The answer must be an exact copy of the lines from the one containing "Given: Open the" through the end of the records, with the pictures left out.

INPUT Block Start

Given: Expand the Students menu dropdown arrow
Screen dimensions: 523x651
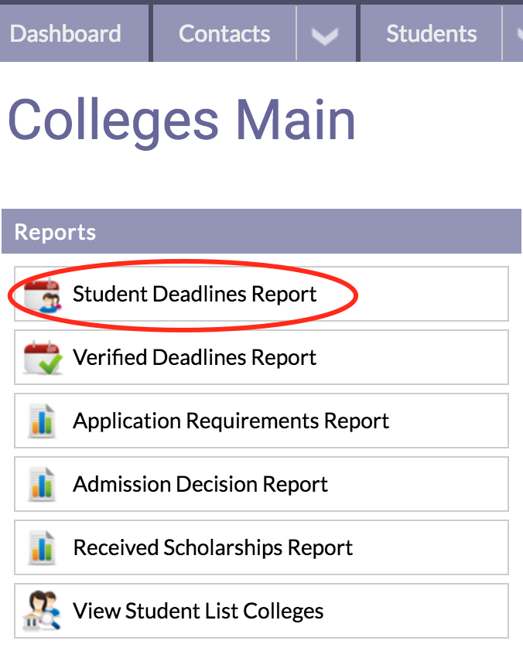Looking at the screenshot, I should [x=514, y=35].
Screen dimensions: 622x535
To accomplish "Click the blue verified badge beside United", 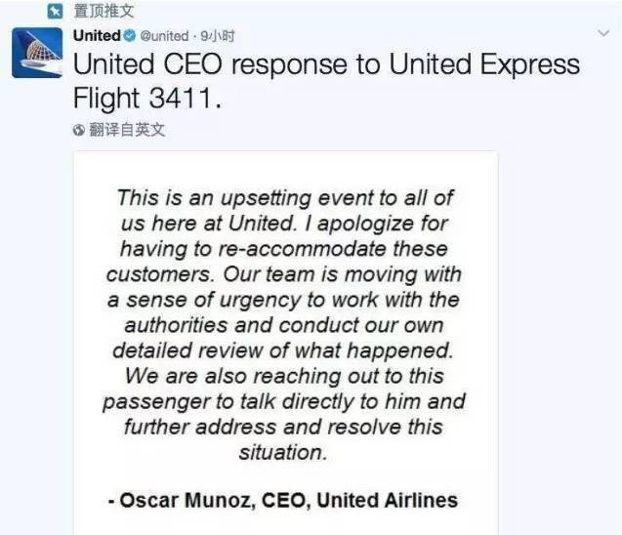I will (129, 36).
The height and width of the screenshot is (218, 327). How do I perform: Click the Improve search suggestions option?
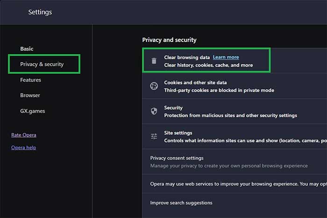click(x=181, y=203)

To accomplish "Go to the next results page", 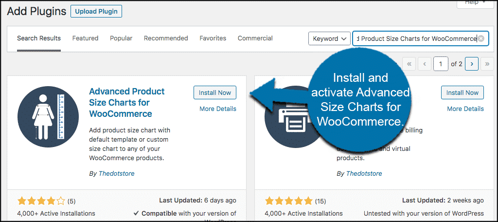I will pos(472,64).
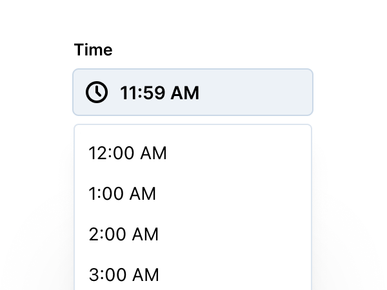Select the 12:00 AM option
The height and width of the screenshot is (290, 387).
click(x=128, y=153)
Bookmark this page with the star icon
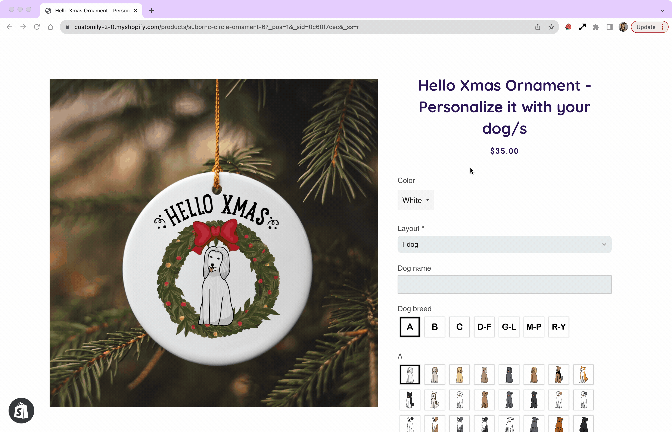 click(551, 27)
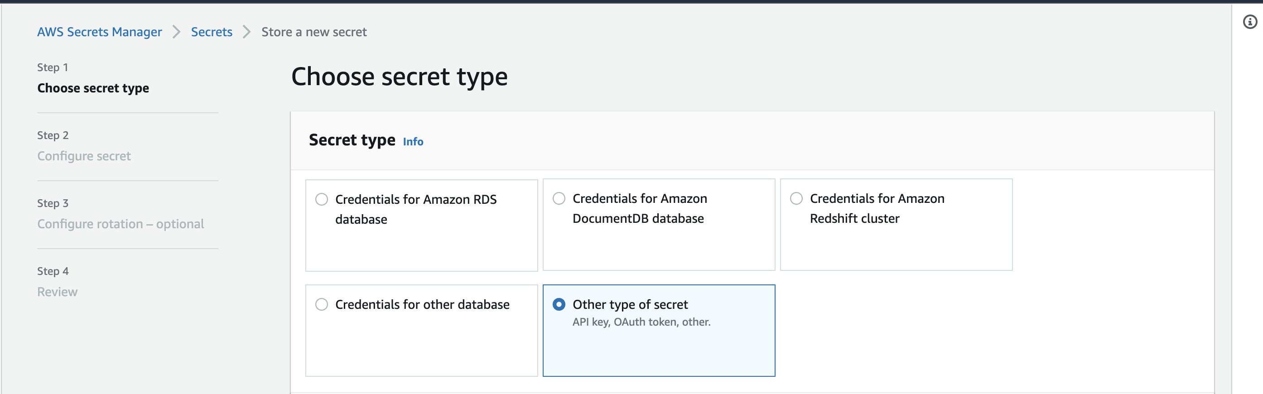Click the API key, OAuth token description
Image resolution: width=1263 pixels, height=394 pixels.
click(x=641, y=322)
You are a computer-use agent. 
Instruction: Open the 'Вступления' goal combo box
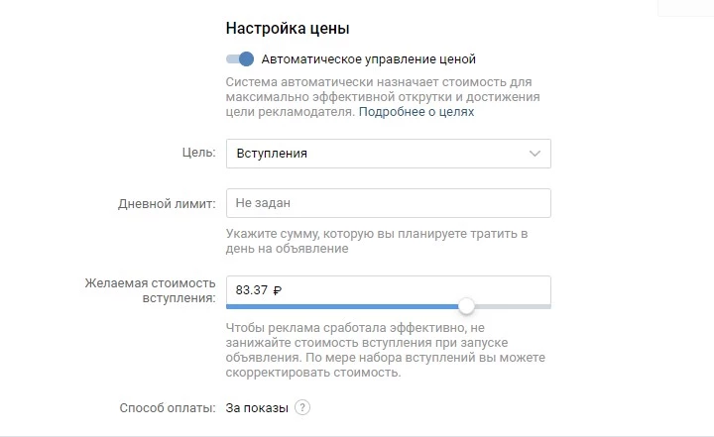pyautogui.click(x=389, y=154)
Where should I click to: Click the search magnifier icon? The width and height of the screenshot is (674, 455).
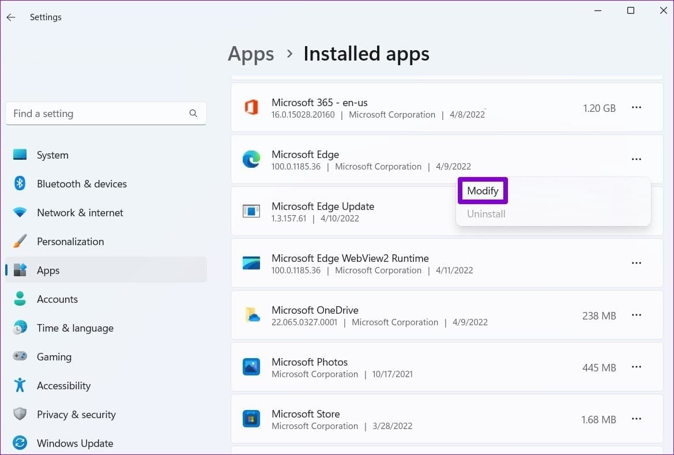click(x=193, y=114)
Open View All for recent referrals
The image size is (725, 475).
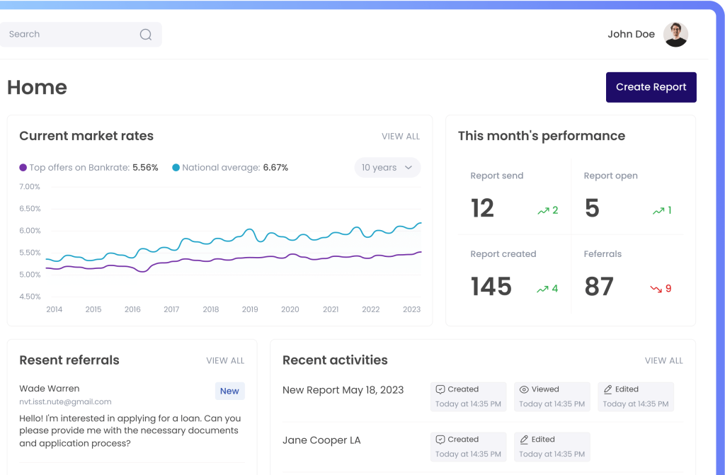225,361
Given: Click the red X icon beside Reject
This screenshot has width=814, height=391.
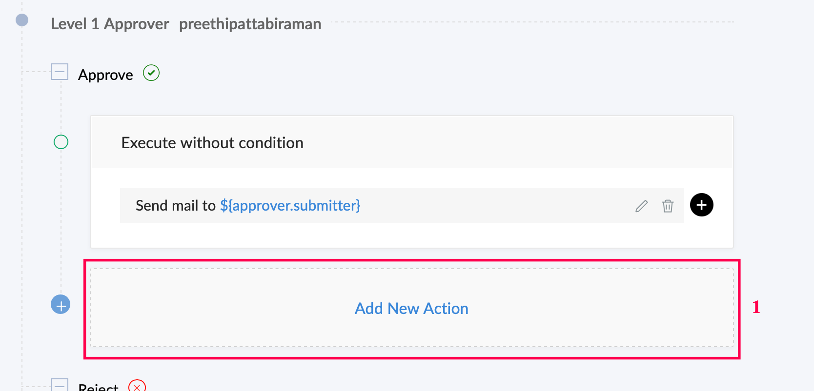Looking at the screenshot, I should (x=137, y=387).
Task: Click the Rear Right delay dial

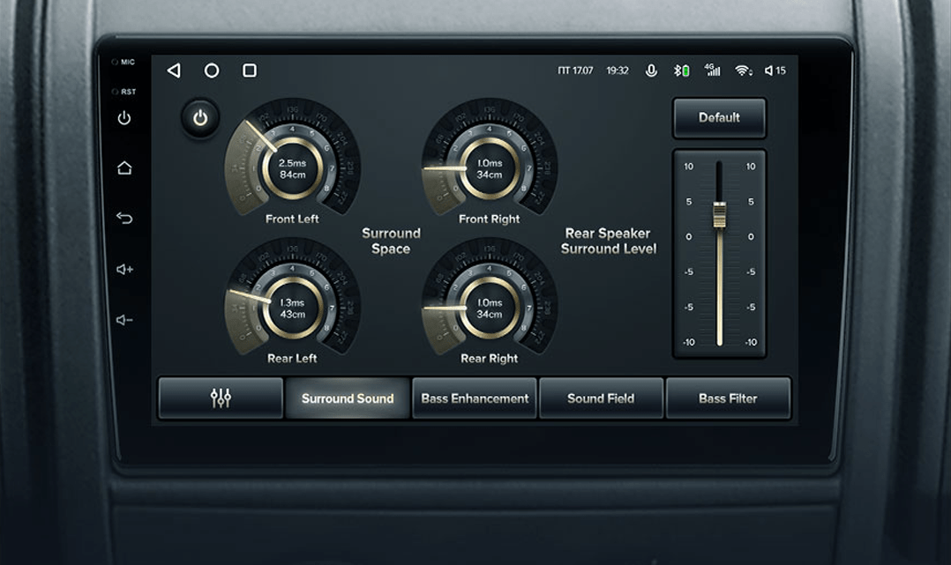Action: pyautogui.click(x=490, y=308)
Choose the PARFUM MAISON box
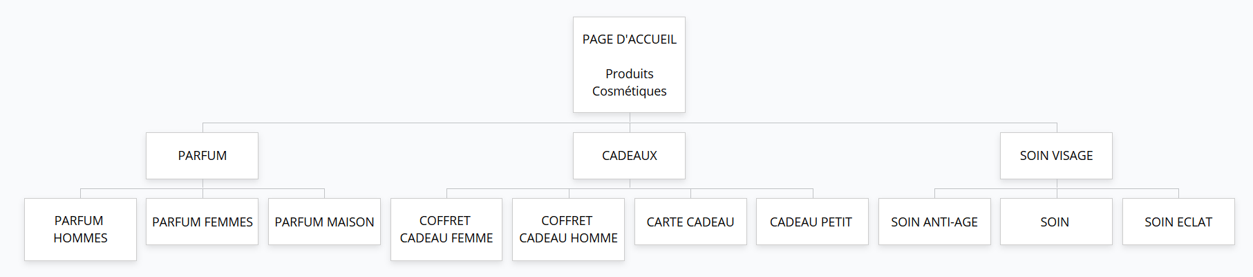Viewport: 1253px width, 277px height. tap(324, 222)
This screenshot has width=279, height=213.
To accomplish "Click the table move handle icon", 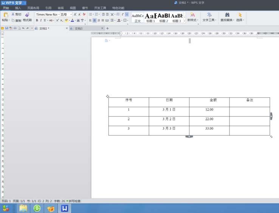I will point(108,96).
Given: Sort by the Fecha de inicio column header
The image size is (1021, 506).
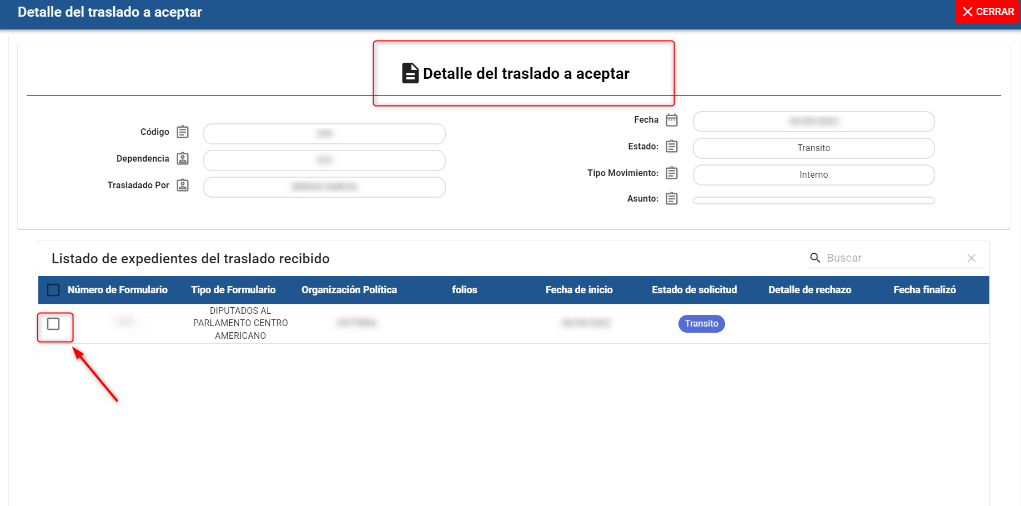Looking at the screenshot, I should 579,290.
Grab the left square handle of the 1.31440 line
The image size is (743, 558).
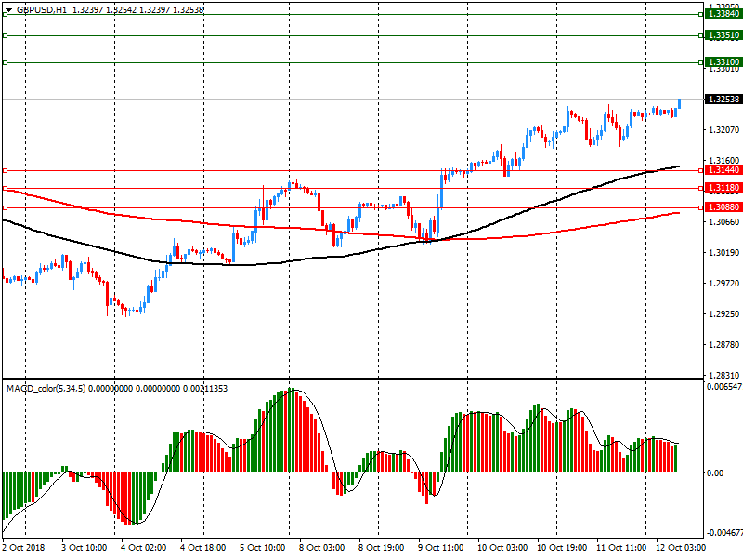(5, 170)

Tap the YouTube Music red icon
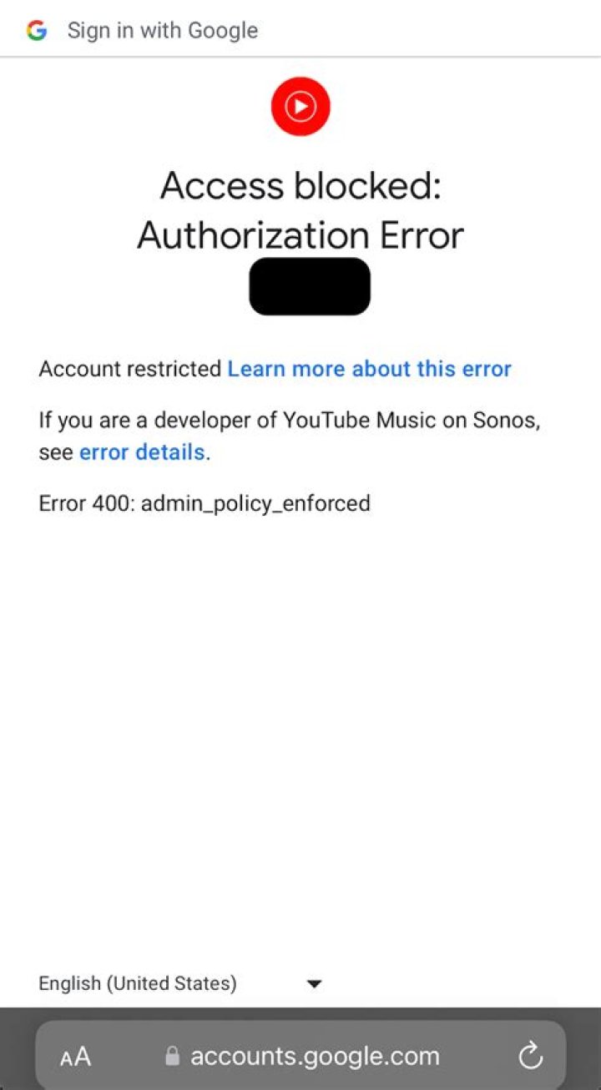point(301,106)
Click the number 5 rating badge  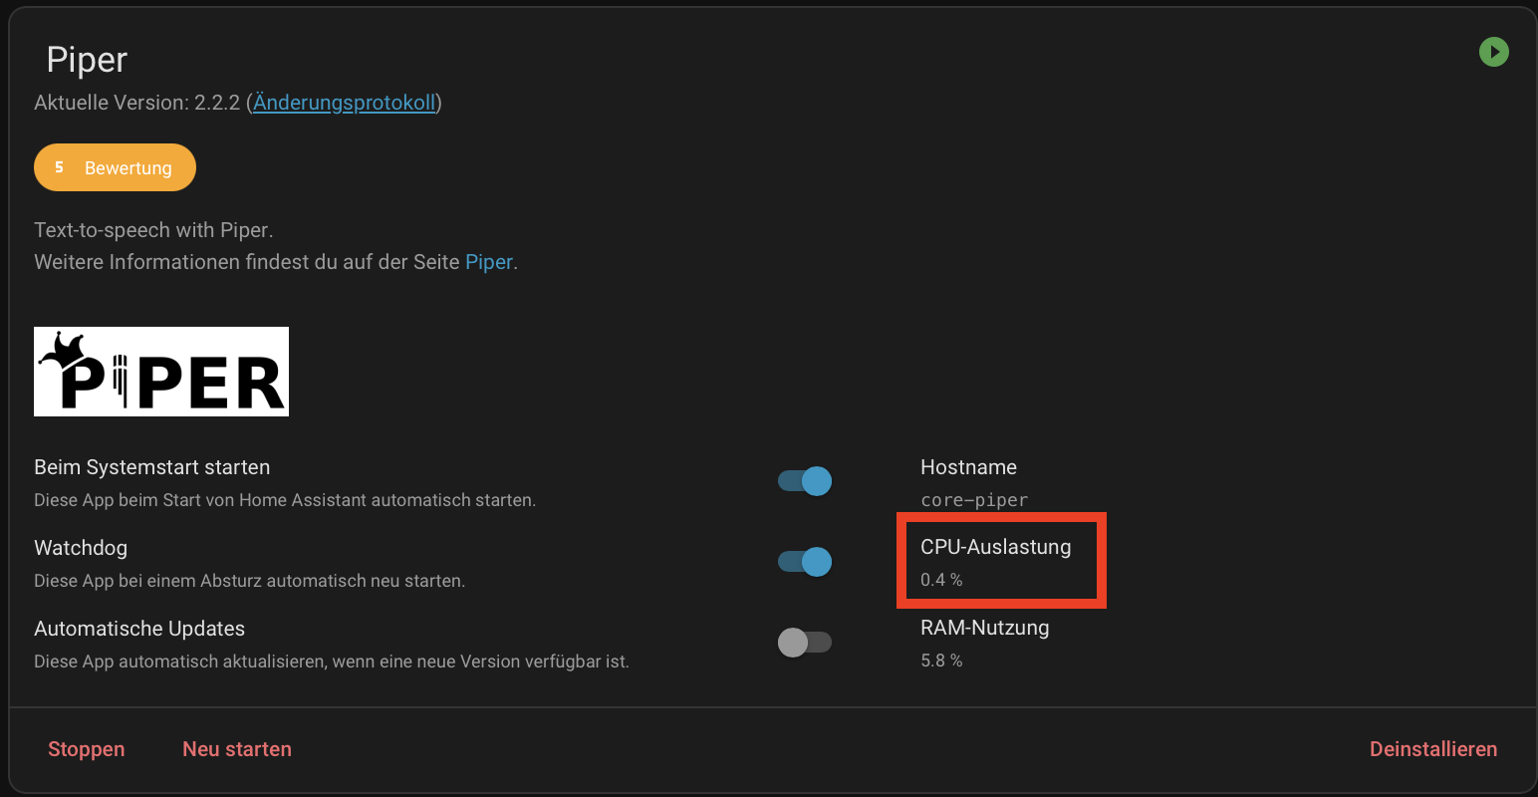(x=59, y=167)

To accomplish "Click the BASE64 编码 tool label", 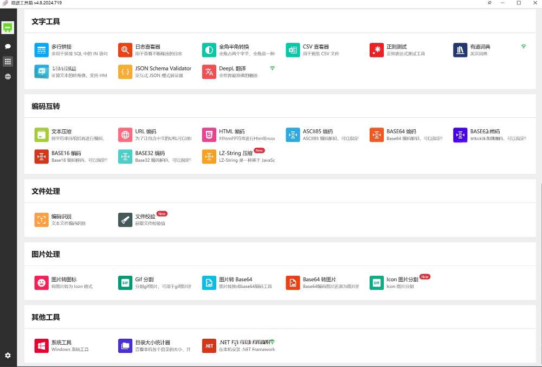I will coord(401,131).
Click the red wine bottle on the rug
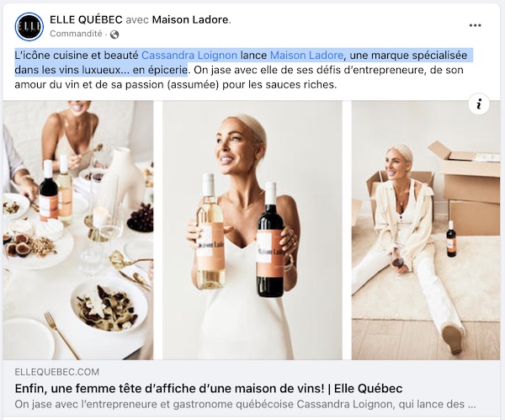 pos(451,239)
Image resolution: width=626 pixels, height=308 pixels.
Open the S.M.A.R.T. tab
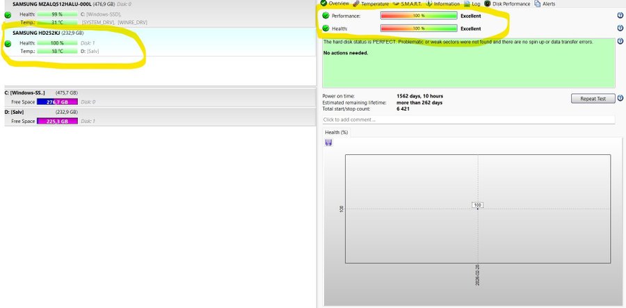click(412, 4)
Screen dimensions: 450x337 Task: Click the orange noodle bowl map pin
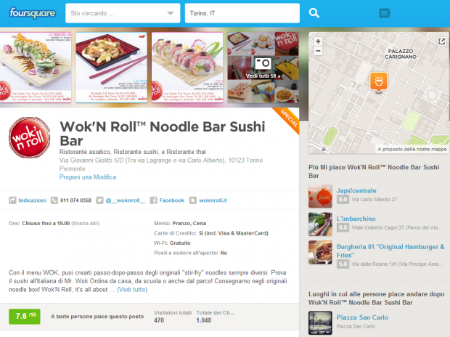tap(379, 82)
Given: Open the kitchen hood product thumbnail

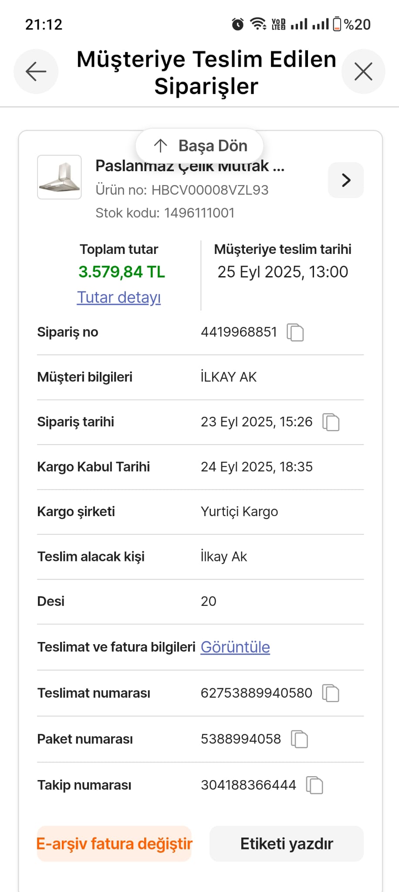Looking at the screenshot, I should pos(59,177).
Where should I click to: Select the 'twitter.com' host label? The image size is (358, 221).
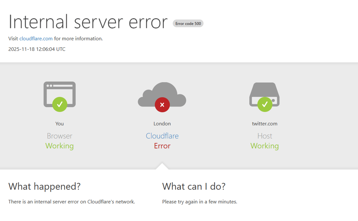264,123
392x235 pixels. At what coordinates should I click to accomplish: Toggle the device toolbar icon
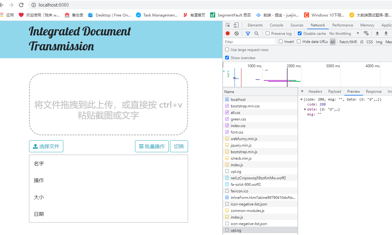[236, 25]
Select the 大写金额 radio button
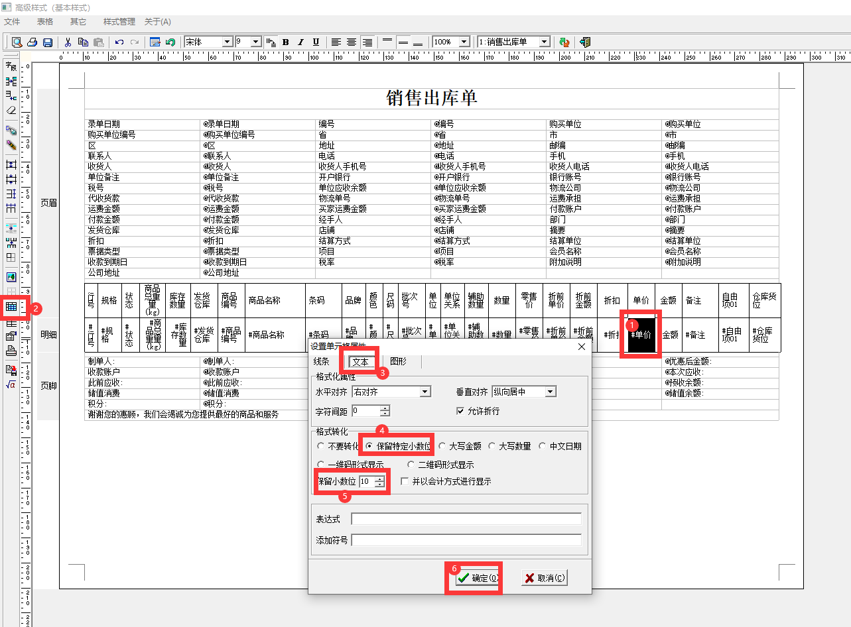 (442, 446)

INPUT Block End

# RESPONSE
Given: Open the kitchen hood product thumbnail

Looking at the screenshot, I should pos(59,177).
Where should I click to: Select the 'twitter.com' host label? The image size is (358, 221).
264,123
392x235 pixels. At what coordinates should I click to accomplish: Toggle the device toolbar icon
[236, 25]
Select the 大写金额 radio button
 (442, 446)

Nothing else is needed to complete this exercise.